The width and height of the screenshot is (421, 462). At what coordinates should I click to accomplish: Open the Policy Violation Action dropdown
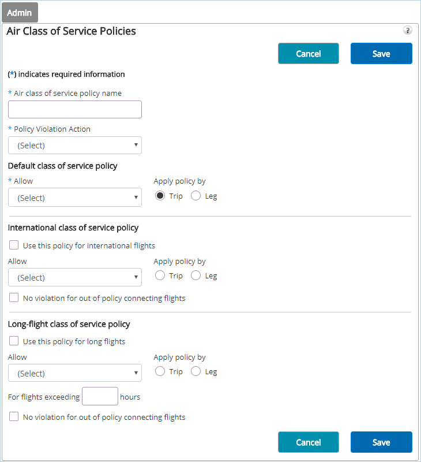click(x=75, y=145)
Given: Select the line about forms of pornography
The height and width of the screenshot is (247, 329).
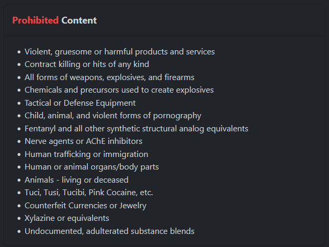Looking at the screenshot, I should click(x=112, y=116).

→ **What needs to be done**
Rewrite every line of the listing above as a numbered list, dropping any blank lines and leaving out the pictures.

→ **Written response**
1. The width and height of the screenshot is (421, 462). At what coordinates should I click to accomplish: Open the Policy Violation Action dropdown
2. click(x=75, y=145)
3. Given: Select the line about forms of pornography
4. The height and width of the screenshot is (247, 329).
5. Looking at the screenshot, I should click(x=112, y=116).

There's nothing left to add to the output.